▶ EXTRACTED TEXT
---

Image credit: The Smithsonian Magazine 

After about five design cycles, Heller arrived at the three-module configuration she is now testing. The first unit, with a volume of about one liter, holds the contaminated water. A second unit stores the magnetic oil-based ferrofluid. The much smaller third module is where the physics comes into play: "A magnetic field pulls the microplastics out of the water, and the ferrofluid is recovered and reused in a closed loop," explained Heller. In its current form, the device operates like a consumer pitcher filter, but with a ferrofluid-based separation stage in place of a solid membrane.

To validate performance, Heller built a turbidity sensor capable of measuring suspended solids in the water stream. She used the sensor to quantify both ferrofluid and microplastic levels and to calculate the weight-based percentage of microplastics removed. Her tests showed that the prototype removed 95.52% of microplastics and recycled 87.15% of the ferrofluid.

For comparison, traditional drinking-water treatment plants typically remove about 70 to 90% of microplastics. "The result is an affordable, low-waste filtration system without the use of a solid membrane," she said.

---

▶ PROVIDED DATA
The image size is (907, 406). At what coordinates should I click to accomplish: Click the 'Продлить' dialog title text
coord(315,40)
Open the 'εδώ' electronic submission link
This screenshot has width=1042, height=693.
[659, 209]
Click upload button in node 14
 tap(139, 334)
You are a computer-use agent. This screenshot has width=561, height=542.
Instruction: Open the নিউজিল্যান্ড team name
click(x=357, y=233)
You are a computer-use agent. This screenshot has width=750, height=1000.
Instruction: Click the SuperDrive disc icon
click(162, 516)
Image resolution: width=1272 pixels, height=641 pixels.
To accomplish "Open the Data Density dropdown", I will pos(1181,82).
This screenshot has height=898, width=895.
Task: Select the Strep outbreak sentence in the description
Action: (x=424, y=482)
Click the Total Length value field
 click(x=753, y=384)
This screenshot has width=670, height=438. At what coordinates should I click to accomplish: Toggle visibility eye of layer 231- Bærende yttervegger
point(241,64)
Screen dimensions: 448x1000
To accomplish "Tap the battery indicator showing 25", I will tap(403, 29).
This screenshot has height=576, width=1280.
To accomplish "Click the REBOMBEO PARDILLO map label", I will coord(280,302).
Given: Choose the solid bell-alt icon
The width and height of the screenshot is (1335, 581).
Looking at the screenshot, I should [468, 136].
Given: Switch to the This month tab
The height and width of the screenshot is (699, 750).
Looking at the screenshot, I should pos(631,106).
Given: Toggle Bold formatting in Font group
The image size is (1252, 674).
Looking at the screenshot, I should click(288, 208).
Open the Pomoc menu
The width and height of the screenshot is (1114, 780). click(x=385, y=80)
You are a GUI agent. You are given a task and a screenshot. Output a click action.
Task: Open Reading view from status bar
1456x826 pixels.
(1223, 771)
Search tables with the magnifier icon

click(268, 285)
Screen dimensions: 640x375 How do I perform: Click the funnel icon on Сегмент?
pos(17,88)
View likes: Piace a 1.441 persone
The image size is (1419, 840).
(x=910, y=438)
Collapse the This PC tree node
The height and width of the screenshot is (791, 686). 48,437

---

▶ PROBLEM DETAILS
In the text about the ferrofluid microplastics filter, reproduce word for word the part that begins with "After about five" and ends with "a solid membrane.".

▶ OUTPUT FOR THIS TASK
After about five design cycles, Heller arrived at the three-module configuration she is now testing. The first unit, with a volume of about one liter, holds the contaminated water. A second unit stores the magnetic oil-based ferrofluid. The much smaller third module is where the physics comes into play: "A magnetic field pulls the microplastics out of the water, and the ferrofluid is recovered and reused in a closed loop," explained Heller. In its current form, the device operates like a consumer pitcher filter, but with a ferrofluid-based separation stage in place of a solid membrane.